Quote the data below word for word, starting at the line containing "Open the Rights & Permissions link" and ending at the line containing "pos(517,163)".
:: Raw records
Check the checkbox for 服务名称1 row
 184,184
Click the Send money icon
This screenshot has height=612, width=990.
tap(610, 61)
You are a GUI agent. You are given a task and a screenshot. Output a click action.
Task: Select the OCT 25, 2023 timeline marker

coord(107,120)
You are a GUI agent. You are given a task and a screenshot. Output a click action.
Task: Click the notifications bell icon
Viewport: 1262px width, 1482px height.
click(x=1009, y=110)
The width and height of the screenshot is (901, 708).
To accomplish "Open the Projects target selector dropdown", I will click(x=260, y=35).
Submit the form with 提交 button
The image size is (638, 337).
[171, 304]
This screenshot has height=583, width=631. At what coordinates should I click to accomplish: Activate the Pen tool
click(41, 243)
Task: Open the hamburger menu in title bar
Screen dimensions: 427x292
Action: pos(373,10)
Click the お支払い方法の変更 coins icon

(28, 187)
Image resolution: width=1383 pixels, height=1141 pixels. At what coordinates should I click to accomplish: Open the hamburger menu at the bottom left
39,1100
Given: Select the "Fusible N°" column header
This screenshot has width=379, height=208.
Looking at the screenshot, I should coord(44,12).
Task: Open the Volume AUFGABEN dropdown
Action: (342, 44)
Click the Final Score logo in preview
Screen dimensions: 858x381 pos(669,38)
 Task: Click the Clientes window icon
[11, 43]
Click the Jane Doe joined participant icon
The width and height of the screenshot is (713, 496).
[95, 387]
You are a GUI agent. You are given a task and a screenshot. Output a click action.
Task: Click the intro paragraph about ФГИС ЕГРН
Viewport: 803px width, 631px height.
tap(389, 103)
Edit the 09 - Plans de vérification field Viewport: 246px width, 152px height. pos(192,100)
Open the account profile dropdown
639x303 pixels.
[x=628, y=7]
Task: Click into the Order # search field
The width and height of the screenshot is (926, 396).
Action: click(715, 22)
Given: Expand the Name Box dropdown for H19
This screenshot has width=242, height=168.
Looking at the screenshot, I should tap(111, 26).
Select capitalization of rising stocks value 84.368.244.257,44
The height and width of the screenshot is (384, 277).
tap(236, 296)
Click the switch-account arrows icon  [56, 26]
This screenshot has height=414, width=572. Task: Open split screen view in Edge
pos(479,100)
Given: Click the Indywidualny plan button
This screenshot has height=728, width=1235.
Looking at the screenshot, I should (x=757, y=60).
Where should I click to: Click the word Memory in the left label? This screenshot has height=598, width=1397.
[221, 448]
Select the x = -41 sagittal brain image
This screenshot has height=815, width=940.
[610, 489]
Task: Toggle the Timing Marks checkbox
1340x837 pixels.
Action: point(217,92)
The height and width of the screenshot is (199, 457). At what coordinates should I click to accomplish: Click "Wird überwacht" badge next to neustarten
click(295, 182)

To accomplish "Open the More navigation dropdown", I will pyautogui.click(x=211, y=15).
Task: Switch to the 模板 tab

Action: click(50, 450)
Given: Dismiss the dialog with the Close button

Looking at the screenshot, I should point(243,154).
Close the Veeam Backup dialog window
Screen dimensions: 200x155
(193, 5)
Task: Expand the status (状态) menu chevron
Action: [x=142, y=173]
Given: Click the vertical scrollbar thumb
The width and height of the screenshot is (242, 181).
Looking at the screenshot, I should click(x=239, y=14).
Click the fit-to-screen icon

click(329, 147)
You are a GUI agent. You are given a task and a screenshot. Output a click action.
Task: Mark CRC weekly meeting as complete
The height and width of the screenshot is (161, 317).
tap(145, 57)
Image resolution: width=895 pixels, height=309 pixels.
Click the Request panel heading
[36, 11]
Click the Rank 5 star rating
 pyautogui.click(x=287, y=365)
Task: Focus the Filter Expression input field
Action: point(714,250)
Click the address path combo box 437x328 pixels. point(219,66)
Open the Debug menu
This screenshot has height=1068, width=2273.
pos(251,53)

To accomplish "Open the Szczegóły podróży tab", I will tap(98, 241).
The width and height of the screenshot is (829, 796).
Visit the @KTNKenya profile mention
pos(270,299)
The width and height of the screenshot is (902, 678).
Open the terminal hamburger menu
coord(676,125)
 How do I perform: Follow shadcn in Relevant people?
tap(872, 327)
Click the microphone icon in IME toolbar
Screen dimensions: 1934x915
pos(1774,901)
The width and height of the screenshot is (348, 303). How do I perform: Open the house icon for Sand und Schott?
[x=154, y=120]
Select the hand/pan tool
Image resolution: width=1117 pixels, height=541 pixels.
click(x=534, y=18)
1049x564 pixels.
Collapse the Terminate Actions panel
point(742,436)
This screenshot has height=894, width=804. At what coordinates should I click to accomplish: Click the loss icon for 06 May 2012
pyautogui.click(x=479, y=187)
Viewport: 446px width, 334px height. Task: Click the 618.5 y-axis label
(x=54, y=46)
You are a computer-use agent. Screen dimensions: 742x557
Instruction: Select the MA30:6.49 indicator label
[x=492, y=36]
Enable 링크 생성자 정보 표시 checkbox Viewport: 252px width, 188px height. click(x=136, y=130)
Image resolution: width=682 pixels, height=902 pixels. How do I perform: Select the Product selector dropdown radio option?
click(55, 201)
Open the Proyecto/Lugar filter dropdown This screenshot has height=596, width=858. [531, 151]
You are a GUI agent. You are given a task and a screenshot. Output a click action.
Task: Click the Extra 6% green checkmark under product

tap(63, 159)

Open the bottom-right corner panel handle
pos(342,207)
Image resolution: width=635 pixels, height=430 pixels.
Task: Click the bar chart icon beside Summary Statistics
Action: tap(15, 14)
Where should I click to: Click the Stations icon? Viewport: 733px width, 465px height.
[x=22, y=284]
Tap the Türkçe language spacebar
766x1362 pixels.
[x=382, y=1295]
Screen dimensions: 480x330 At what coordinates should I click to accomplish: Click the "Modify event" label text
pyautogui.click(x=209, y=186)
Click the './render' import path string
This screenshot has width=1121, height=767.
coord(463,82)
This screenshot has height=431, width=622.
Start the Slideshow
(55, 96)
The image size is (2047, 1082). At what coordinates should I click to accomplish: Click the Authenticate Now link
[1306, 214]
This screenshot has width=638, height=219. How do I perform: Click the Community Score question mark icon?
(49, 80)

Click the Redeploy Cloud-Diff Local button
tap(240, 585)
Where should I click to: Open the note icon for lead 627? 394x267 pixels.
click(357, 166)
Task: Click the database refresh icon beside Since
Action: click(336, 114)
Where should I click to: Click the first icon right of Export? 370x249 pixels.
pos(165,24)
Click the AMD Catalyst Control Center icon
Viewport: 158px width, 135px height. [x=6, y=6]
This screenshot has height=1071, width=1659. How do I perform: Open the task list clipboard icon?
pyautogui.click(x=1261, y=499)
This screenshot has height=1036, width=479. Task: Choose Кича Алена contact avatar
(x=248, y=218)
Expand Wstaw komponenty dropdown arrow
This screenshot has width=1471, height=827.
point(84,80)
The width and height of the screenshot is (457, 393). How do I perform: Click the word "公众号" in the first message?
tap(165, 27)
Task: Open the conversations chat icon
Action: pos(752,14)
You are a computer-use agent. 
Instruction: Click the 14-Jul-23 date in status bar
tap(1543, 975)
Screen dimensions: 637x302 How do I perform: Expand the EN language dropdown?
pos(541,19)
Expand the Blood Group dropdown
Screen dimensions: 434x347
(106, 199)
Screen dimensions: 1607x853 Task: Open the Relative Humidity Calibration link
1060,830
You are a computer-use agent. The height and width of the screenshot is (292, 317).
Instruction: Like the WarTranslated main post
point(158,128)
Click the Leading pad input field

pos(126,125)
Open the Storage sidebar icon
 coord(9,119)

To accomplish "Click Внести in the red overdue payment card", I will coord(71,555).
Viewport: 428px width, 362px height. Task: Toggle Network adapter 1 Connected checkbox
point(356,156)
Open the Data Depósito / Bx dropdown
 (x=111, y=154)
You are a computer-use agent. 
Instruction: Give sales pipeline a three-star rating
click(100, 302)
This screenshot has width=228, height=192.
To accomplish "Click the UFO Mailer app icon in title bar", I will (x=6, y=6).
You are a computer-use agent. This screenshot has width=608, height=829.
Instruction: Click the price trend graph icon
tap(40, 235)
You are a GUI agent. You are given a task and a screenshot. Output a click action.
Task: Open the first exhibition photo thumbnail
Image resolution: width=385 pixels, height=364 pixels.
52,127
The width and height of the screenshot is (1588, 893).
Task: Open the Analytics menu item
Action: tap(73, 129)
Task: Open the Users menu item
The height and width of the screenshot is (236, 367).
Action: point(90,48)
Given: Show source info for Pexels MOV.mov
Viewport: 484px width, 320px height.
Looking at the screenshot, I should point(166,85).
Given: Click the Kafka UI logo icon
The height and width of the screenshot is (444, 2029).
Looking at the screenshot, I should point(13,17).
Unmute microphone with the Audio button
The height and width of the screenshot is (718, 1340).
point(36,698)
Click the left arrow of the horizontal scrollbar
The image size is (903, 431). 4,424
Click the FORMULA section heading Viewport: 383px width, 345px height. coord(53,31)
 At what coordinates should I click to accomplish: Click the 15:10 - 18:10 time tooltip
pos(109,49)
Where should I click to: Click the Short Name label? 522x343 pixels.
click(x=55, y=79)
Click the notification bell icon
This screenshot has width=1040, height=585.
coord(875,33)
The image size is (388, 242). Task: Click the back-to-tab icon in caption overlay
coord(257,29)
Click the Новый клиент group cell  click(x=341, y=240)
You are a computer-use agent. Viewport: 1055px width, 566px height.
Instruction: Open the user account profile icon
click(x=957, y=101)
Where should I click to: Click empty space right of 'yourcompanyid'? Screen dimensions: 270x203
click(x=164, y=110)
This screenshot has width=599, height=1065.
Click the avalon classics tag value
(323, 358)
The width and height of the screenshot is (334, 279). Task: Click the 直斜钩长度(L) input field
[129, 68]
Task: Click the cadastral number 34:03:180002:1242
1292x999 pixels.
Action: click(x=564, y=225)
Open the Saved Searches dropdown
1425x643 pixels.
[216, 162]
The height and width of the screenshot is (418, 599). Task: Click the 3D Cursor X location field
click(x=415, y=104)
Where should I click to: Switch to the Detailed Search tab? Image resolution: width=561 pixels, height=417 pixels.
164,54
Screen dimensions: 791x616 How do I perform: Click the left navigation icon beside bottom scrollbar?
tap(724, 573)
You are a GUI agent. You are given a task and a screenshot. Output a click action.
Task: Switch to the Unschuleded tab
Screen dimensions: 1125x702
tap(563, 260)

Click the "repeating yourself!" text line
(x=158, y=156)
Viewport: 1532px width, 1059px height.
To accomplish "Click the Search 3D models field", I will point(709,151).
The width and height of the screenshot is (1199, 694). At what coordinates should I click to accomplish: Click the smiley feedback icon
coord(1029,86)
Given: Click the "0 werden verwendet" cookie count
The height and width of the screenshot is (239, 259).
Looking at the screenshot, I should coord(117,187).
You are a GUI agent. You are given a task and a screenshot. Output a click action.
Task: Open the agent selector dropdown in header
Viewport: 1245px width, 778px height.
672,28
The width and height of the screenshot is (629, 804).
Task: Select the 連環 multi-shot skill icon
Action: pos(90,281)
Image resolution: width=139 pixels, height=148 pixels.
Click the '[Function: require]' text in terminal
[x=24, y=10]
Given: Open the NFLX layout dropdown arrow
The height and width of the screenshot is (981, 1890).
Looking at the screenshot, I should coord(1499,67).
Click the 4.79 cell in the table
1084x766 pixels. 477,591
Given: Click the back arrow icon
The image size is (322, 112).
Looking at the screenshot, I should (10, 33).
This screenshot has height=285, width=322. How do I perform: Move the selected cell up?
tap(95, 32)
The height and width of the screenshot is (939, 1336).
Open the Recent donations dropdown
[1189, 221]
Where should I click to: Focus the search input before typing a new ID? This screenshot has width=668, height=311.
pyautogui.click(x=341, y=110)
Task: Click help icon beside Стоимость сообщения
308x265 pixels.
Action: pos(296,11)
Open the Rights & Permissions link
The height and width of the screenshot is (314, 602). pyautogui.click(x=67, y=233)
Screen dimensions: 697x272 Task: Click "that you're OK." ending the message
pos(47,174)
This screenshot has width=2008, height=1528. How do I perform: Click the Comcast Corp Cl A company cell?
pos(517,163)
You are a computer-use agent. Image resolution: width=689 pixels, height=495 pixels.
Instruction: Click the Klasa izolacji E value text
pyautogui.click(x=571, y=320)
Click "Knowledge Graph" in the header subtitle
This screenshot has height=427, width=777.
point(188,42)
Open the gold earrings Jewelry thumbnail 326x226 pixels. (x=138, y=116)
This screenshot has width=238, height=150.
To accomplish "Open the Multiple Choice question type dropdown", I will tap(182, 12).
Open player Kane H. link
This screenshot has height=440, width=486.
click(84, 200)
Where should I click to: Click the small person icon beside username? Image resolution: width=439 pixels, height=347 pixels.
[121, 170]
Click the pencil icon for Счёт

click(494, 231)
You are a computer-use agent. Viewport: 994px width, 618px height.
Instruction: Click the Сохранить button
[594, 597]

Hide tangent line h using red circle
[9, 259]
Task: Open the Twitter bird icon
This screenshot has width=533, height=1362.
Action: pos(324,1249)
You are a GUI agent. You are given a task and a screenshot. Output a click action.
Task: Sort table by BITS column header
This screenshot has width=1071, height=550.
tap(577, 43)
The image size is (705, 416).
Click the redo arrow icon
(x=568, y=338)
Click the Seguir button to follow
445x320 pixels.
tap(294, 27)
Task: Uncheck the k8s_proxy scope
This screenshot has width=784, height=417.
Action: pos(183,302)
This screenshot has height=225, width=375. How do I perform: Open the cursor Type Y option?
::::
> _Exercise response_:
Open the Rights & Permissions link
The height and width of the screenshot is (314, 602). pyautogui.click(x=67, y=233)
Screen dimensions: 697x272 Task: Click "that you're OK." ending the message
pos(47,174)
This screenshot has width=2008, height=1528. How do I perform: Click the Comcast Corp Cl A company cell?
pos(517,163)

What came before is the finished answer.